Sikap kenegarawanan diperlukan baik oleh pemenang maupun yang kalah. Sang pemenang harus tetap rendah hati. Menang tanpa ngasorake (menang tanpa merendahkan), harus menjadikan mandat rakyat sebagai amanat untuk memajukan negara dan menyejahterakan rakyat. Hindari kejemawaan, keangkuhan, euphoria berlebihan dan menganggap pesaing sebagai pecundang.
Bagi yang kalah, harus bisa menerima dengan lapang hati, legowo. Karena sejatinya Pemilu itu adalah agenda lima tahunan untuk memilih pemimpin secara demokratis, sehingga sejak awal harus disadari bahwa dalam kontestasi tersebut menang dan kalah adalah suatu kepastian yang harus disikapi dengan lapang dada. Hindari sikap menghasut, menuding serta menyulut emosi publik untuk saling curiga, karena ini akan menyebabkan perpecahan diakar rumput.
Selain itu, penyelenggara Pemilu (KPU) dan Pengawas Pemilu (Bawaslu) juga harus bisa menunjukan sikap kenegarawannya.

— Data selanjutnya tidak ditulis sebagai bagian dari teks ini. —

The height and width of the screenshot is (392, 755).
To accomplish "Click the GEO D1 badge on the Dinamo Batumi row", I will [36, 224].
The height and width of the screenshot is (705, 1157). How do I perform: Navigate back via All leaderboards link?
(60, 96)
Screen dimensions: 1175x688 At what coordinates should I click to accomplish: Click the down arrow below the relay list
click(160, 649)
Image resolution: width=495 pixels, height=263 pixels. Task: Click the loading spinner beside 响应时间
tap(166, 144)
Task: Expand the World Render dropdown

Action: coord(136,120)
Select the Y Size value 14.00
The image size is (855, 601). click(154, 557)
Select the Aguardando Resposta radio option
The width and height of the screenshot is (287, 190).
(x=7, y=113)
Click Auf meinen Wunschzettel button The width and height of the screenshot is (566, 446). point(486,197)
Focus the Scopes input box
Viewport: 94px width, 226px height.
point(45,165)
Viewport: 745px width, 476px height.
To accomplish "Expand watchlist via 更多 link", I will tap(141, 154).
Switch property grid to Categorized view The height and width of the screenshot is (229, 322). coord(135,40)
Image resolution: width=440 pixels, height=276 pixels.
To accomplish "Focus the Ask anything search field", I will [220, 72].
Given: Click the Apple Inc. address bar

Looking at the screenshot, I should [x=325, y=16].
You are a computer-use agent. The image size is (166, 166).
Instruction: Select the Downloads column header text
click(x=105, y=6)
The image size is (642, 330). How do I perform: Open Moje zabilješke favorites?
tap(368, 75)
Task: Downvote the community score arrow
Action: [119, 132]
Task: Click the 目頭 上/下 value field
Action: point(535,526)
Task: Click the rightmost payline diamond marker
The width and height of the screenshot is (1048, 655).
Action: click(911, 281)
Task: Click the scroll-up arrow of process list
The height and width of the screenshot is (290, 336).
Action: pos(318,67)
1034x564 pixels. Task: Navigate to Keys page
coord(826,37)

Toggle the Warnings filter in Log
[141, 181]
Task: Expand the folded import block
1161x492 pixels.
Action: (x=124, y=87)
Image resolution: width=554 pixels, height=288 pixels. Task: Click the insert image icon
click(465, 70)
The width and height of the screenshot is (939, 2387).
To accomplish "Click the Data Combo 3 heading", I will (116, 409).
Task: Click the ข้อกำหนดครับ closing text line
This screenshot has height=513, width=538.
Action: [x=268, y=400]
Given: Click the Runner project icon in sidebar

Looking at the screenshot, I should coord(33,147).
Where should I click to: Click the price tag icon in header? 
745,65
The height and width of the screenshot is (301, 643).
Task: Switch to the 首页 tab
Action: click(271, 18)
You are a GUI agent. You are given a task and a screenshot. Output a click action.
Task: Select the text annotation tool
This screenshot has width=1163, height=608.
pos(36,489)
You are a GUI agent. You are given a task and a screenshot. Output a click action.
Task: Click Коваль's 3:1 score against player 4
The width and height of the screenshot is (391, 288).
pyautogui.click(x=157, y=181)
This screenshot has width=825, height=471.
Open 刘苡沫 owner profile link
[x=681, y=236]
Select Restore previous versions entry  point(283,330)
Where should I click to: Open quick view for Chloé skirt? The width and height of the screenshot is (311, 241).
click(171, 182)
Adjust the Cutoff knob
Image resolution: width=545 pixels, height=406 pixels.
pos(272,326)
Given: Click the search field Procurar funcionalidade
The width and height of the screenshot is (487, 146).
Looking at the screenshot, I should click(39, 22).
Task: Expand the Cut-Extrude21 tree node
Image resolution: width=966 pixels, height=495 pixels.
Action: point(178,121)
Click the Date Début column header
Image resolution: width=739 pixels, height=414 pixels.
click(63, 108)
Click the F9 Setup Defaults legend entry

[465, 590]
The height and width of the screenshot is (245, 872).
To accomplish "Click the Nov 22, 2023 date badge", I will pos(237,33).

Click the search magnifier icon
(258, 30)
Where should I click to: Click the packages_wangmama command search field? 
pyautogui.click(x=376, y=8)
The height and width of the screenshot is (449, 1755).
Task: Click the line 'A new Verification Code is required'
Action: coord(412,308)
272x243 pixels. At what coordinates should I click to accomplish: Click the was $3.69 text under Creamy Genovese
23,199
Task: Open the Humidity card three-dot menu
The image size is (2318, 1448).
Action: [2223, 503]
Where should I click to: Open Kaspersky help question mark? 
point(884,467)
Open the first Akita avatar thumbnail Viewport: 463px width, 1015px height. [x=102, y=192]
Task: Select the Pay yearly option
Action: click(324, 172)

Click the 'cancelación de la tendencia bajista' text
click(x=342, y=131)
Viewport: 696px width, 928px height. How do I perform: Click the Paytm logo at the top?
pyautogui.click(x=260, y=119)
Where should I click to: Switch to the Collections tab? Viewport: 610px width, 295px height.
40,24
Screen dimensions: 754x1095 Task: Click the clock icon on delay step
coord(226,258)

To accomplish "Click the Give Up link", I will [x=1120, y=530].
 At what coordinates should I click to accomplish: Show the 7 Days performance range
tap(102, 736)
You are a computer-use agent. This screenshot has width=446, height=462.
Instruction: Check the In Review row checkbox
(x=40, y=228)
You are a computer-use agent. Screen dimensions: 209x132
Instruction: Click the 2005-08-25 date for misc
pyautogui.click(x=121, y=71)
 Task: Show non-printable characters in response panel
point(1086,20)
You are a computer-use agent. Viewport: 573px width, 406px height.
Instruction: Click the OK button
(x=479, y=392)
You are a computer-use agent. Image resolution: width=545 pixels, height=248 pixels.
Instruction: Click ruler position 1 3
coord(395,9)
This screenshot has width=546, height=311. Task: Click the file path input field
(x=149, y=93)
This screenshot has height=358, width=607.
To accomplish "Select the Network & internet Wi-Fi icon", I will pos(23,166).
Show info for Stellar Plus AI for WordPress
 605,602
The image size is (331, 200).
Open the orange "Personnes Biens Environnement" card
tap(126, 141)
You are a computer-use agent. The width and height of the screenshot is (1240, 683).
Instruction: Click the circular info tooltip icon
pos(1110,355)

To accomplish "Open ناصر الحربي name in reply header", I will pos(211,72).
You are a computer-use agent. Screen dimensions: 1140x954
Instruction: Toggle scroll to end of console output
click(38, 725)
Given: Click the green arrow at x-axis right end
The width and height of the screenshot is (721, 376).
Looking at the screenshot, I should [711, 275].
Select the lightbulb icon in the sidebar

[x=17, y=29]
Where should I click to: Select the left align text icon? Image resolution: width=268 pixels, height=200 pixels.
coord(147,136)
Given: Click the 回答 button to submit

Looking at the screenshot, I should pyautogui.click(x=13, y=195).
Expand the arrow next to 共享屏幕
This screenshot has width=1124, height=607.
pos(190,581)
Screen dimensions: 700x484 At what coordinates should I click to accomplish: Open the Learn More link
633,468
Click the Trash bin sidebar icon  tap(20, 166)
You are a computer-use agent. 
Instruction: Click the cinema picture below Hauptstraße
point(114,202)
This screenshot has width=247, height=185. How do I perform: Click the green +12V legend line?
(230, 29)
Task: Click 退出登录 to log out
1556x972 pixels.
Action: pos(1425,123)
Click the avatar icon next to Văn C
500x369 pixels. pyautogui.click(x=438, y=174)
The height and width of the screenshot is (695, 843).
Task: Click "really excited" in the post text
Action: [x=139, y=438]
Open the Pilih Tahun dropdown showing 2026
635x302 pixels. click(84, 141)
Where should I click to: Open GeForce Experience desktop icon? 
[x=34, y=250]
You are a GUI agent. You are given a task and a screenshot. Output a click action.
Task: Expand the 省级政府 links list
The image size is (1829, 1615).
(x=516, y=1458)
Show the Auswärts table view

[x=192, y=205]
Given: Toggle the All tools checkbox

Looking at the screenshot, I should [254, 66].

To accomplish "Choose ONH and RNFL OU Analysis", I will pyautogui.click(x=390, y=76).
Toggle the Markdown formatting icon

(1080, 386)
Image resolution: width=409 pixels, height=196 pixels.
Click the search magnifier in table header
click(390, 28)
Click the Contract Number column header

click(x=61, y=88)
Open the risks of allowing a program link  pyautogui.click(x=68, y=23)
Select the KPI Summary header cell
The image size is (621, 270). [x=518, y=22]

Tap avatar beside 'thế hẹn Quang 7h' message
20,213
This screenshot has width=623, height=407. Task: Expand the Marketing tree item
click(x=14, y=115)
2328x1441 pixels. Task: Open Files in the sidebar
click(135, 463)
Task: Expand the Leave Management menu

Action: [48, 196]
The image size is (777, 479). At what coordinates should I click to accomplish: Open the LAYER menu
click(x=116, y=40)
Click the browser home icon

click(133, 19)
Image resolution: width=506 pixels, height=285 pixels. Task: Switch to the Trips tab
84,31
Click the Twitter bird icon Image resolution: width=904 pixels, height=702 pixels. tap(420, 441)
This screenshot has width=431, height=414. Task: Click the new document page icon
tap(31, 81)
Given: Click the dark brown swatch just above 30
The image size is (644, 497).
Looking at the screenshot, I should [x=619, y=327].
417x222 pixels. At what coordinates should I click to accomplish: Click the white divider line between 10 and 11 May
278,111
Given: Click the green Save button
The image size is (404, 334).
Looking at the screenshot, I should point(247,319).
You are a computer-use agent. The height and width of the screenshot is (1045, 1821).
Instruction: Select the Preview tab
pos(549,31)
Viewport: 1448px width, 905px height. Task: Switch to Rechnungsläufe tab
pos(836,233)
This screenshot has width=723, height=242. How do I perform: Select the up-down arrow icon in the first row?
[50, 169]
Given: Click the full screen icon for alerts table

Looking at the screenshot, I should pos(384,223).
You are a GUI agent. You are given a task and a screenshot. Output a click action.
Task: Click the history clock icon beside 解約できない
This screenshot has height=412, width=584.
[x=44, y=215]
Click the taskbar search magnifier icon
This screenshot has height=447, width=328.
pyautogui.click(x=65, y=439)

Mereka harus melaksanakan tugasnya secara baik, profesional, dan berintegritas sesuai dengan peraturan yang berlaku. Begitu pun masyarakat yang telah terpolarisasi seharusnya bisa cair kembali setelah hari pemuncak pada 17 April 2019 berlalu.
Berangkat dari narasi di atas, menjadikan Pemilu menjadi momentum penuh cinta adalah keniscayaan. Agar tidak memberi ruang untuk saling membenci, berkonflik, dan memutus persaudaraan. Sebagaimana Mahatma Gandhi pernah menceritakan, “Di mana ada cinta, di situ ada kehidupan”.
Salam Damai Indonesia Ku!
Dadan Rizwan Fauzi, S.Pd.
Mahasiswa Pkn Pascasarjana UPI
Baca juga:
Berebut Simpati Pemilih Mengambang (Swing Voters)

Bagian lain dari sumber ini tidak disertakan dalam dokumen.